我调用了自定义的激活函数以后,一直提示ValueError: Input 0 of layer dense_1 is incompatible with the layer: its rank is undefined, but the layer requires a defined rank.,这是什么缘故呢?

#-*- encoding:utf-8 -*-
#!/usr/local/env python
 
import numpy as np
import tensorflow as tf
import math
from tensorflow.python.framework import ops
 
def gaussian(x):
    return math.exp(- (x*x) / (0.25))
 
def gaussian_grad(x):
    return (-8) * x * math.exp(- (x*x) / (0.25))
 
gaussian_np = np.vectorize(gaussian)
gaussian_grad_np = np.vectorize(gaussian_grad)
 
gaussian_np_32 = lambda x: gaussian_np(x).astype(np.float32)
gaussian_grad_np_32 = lambda x: gaussian_grad_np(x).astype(np.float32)
 
def gaussian_grad_tf(x, name=None):
    with ops.name_scope(name, "gaussian_grad_tf", [x]) as name:
        y = tf.py_func(gaussian_grad_np_32, [x], [tf.float32], name=name, stateful=False)
        return y[0]
 
def my_py_func(func, inp, Tout, stateful=False, name=None, my_grad_func=None):
    # need to generate a unique name to avoid duplicates:
    random_name = "PyFuncGrad" + str(np.random.randint(0, 1E+8))
    tf.RegisterGradient(random_name)(my_grad_func)
    g = tf.get_default_graph()
    with g.gradient_override_map({"PyFunc": random_name, "PyFuncStateless": random_name}):
        return tf.py_func(func, inp, Tout, stateful=stateful, name=name)
 
def _gaussian_grad(op, pred_grad):
    x = op.inputs[0]
    cur_grad = gaussian_grad(x)
    next_grad = pred_grad * cur_grad
    return next_grad
 
def gaussian_activation(x, name=None):
    with ops.name_scope(name, "gaussian_activator", [x]) as name:
        y = my_py_func(gaussian_np_32 ,
                       [x],
                       [tf.float32],
                       stateful=False,
                       name=name,
                       my_grad_func=_gaussian_grad)
    return y[0]
 
 
mport numpy as np
import matplotlib.pyplot as plt
import tensorflow.python.keras as keras
from tensorflow.python.keras import layers
from tensorflow.keras.datasets import mnist
import tensorflow as tf
from tensorflow.python.framework import ops
from tensorflow.keras.layers import *
# print(tf.__version__) -> 2.1.0

from zuoye1 import gaussian_activation
(x_train, y_train), (x_test, y_test) = mnist.load_data()
# print(np.max(x_train)) -> 255
# print(x_train.shape) -> 60000,28,28

# 归一化
x_train = x_train / 255.0
x_test = x_test / 255.0




model = keras.Sequential()
model.add(layers.Flatten(input_shape=(28, 28)))
model.add(layers.Dense(128,activation=gaussian_activation))
model.add(layers.Dropout(0.2))
model.add(layers.Dense(10, activation='softmax'))

model.compile(optimizer='adam', loss='sparse_categorical_crossentropy', metrics=['accuracy'])

model.fit(x_train, y_train, epochs=5)
res = model.evaluate(x_test, y_test)
# 返回损失和精度
print(model.metrics_names)
print(res)

 

您的代码缺少定义模型。

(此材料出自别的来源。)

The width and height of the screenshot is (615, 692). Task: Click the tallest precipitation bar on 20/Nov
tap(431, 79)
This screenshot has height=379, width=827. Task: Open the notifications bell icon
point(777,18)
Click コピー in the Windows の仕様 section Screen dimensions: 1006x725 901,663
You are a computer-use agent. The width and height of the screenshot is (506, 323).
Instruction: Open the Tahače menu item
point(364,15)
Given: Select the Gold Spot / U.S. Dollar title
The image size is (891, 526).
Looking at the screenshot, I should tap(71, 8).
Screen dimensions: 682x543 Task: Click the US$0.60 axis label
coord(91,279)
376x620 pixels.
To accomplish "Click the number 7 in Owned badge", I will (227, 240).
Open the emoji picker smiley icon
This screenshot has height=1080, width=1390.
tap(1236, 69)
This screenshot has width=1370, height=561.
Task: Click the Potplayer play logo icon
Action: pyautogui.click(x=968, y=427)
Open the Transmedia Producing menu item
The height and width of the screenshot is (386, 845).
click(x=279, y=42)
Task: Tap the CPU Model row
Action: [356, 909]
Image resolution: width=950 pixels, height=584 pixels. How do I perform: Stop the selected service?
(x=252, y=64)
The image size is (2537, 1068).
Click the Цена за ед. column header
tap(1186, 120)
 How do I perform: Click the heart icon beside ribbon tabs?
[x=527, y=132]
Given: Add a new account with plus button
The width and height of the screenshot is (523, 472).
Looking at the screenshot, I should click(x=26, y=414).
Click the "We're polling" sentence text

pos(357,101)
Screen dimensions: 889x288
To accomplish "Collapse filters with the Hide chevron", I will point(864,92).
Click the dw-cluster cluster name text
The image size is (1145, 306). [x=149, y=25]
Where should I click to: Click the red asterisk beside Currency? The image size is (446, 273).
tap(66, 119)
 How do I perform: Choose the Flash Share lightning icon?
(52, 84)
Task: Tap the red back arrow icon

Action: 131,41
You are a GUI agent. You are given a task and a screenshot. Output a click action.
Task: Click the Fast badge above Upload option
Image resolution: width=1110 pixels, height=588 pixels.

如果您希望使用自定义激活函数,您需要在定义模型时将其传递给模型的某个层。例如,您可以在模型中定义一个全连接层,并将自定义激活函数传递给该层,如下所示:

model = tf.keras.models.Sequential()
model.add(tf.keras.layers.Dense(units=64, input_shape=(32,), activation=gaussian_activation))

在这里,我们将自定义的激活函数“gaussian_activation”作为“Dense”层的激活函数传递给该层。此外,您可能希望将自定义激活函数的梯度函数定义为一个独立的函数,然后将其作为参数传递给“my_py_func”,以便您的自定义激活函数可以正确地进行反向传播。